Is The Market Ready For a Breakout?
This is probably one of the biggest questions traders are asking as the market enters the third month of its sideways volatile behavior. One thing is for sure about such volatile channel behavior; that it breaks out strongly one direction or the other eventually and that trending behavior lasts much longer than sideways ones. This is what makes Neutral Options Strategies so tricky to implement in options trading.
Even though I hold the outlook that we should see a significant correction this year, the way the market has behaved over the past two trading days suggest that this may not be the start of that correction. In fact, more than any time over the past 3 months, the market looks cocked for an upside breakout.
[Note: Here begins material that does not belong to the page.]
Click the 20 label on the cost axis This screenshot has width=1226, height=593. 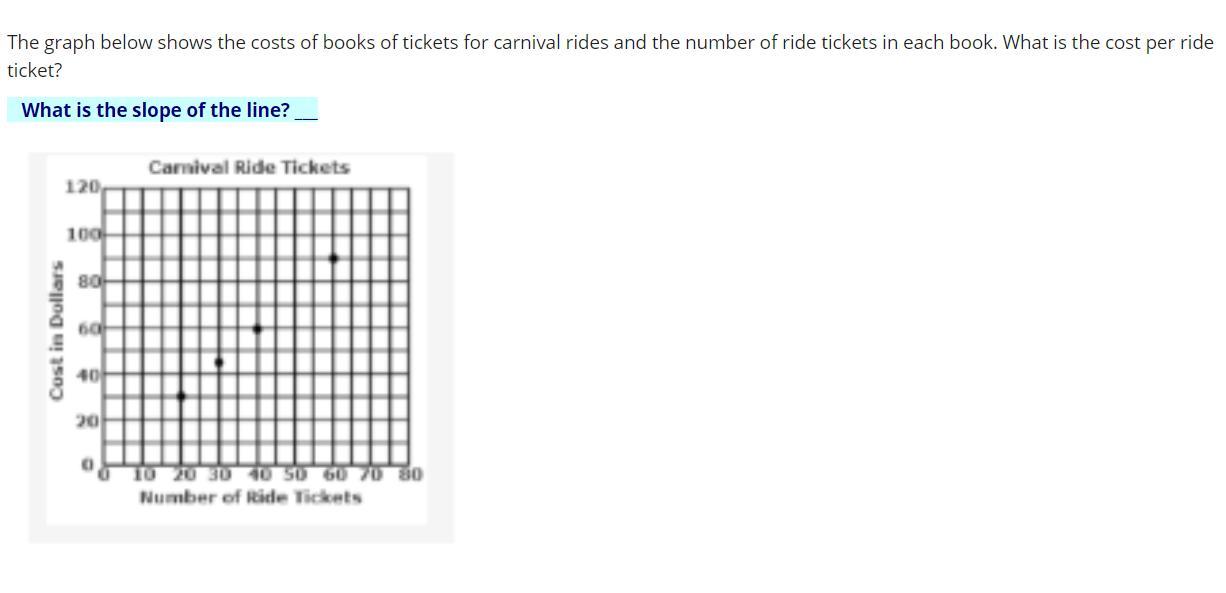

Like I always said, as a trader, there is no place for soothsaying... predictions and outlooks are merely entertainment, it is the actual price action that we believe in and trade in.
The price action, particularly the generally market leading Nasdaq100, over the past two days has strongly suggested an upside breakout due mainly to how the market has held up against continuing downwards following the evening star candlestick formation on 9 Feb 2015. That formation was the perfect formation for the market to continue downwards, continuing the sideways volatile channel and very probably leading into a downside breakout. However, the market resisted that formation and turned upwards instead on good volume. It has also remained up there yesterday and even continued upwards with the Nasdaq100. This is a significant change of character that strongly suggests that we should start preparing for upside opportunities and that is exactly what I am going to do for my Master's Stock Options Picks subscribers. Yes, the wait could be over at last!